[Collected data]
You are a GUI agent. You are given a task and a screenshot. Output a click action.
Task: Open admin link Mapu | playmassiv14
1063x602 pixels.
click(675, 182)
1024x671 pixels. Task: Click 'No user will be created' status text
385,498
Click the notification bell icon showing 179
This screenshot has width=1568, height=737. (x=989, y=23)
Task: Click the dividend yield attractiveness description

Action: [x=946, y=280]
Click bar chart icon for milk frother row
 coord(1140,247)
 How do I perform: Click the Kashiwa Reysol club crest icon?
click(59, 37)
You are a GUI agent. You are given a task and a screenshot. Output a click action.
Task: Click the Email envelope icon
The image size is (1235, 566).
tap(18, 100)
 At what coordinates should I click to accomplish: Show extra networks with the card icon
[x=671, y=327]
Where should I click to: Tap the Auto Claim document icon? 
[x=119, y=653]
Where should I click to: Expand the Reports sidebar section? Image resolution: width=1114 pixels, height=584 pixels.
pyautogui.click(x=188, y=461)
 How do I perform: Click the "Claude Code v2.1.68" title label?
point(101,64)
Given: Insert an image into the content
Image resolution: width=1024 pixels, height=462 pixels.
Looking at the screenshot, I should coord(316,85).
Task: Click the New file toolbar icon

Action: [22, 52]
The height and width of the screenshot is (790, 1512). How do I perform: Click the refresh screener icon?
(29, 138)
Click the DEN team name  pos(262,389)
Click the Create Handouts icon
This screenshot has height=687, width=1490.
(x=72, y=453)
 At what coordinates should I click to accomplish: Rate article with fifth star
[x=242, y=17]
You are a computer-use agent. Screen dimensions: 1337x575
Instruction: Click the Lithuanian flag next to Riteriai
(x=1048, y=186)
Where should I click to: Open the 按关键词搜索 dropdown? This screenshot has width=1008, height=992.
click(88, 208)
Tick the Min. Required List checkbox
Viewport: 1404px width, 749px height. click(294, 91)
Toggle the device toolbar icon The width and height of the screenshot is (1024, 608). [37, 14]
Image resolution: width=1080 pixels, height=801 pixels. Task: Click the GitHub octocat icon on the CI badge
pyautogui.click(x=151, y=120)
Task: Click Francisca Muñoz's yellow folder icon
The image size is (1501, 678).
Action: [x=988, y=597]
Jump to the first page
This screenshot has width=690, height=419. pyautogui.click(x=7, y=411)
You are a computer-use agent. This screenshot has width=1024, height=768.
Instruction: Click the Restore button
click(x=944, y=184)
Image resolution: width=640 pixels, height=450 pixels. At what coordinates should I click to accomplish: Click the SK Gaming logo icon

■ **TASK DETAILS**:
Return each line of the data that contains the string "agent".

■ **RESULT FOR THIS EXERCISE**:
You are a GUI agent. You are given a task and a screenshot. Output a click action.
You are a GUI agent. You are given a task and a screenshot. Output a click action.
You are a computer-use agent. Screen dimensions: 1337x575
You are a computer-use agent. This screenshot has width=1024, height=768.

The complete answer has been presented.